◆ **Exercise set**:
1. According to the acknowledgments text, who turned the manuscript into the accessible record that became the book?
2. Write a continuation of the acknowledgments text, starting after its final sentence.

The reprinting of these selected papers would not have been possible without the gracious permission of the original publishers and, in the case of photos which are not my own, the permission of institutional and private owners. To all I extend my thanks. Further, probably none of these papers could have been written without the knowledge ained from two young Nepalese scholars, Mahesh Raj Pant and Gautama V. Vajrachrya, during a period of intensive collaboration in the 1960s. Sanskritists and histories then, and stellar members of Samsodhanamandala, an esteemed research circle, each has since earned a doctorate in foreign lands. Thanks are particularly due, and gratefully given, to Dr. Vajracharya and to Manuela Fuller who co-authored some of these papers and have generously permitted them to be reprinted here. I am also grateful to sarah Wike for her diligence and skill in computerizing this diverse and typographically demanding material into a presentable manuscript and to Madhab Maharjan for transmuting it to the readily accessible record that became this book.

◆ **Information supplied**:
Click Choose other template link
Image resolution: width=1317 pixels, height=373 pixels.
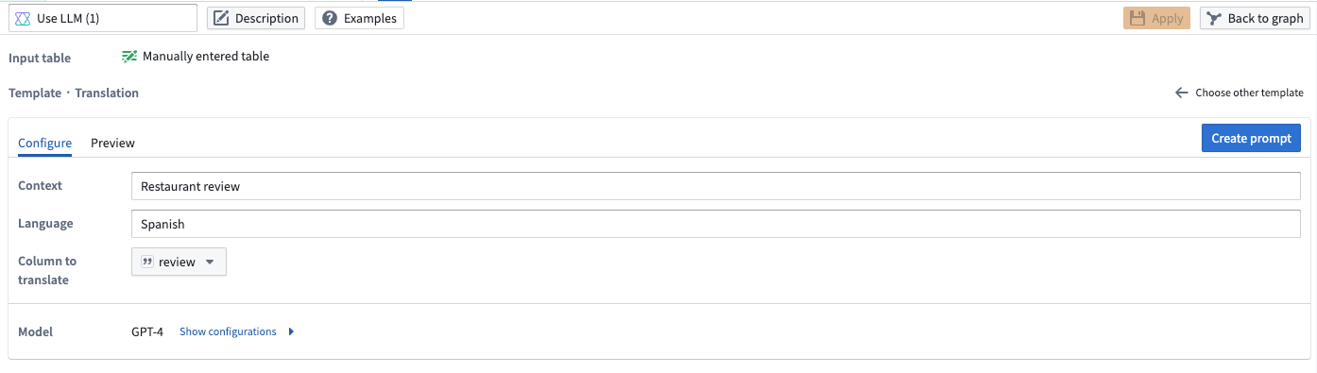(1249, 93)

◆ **Task-by-task answers**:
1. Madhab Maharjan

2.
While this volume is divided into sections labelled 'sculpture,' 'painting,' and 'architecture,' the papers included are less about art as an aesthetic experience than about are which for the most part plays, or played, an active role within the cultural milieu in which it was produced. That it can be validated by the cultural dimension of historical chronicles, inscriptions, and the living culture is in my opinion what gives Nepalese art its special appeal and why I have spent more than three decades in its study.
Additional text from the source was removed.